▶ _Exercise brief_
Starting from the line that contains "This screenshot has height=784, width=1534.", reproduce each line exactly through the end of the material, and include no other lines.

▶ _Records provided_
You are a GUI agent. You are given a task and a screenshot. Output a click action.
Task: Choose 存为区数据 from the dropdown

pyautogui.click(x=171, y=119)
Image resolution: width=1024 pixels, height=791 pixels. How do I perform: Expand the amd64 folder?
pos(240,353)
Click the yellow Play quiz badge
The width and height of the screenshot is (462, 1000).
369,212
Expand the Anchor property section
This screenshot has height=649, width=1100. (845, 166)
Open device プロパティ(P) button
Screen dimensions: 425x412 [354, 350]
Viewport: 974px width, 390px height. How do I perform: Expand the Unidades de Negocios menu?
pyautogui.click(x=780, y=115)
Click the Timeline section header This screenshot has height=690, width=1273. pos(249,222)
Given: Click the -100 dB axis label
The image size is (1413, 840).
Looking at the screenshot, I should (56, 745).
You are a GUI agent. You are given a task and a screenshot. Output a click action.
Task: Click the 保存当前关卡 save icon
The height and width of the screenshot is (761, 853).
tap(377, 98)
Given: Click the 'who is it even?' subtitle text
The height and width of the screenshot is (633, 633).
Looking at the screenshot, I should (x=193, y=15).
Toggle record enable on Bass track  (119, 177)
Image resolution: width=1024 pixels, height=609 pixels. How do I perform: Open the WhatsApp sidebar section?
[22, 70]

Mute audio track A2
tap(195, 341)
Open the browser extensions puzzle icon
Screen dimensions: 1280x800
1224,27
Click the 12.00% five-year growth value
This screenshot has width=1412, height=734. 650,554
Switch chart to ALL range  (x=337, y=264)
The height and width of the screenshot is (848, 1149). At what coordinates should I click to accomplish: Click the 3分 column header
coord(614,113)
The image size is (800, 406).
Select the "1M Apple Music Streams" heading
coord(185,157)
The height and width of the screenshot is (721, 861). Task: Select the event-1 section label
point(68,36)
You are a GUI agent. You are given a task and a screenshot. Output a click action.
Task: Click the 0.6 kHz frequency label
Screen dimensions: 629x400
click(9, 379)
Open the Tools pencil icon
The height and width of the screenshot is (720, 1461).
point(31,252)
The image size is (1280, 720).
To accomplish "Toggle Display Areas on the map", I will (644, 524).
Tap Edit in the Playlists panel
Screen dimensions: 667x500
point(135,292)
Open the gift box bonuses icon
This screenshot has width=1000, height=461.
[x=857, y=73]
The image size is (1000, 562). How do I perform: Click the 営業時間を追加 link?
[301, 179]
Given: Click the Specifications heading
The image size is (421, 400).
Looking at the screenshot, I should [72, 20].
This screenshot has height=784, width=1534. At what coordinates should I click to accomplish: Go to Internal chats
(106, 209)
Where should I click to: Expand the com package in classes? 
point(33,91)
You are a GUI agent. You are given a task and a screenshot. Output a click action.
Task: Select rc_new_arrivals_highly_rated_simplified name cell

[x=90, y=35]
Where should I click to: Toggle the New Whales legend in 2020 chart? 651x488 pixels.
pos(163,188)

▶ _Output of the task_
This screenshot has height=784, width=1534. At what coordinates should I click to accomplish: Go to Internal chats
(106, 209)
Where should I click to: Expand the com package in classes? 
point(33,91)
You are a GUI agent. You are given a task and a screenshot. Output a click action.
Task: Select rc_new_arrivals_highly_rated_simplified name cell

[x=90, y=35]
Where should I click to: Toggle the New Whales legend in 2020 chart? 651x488 pixels.
pos(163,188)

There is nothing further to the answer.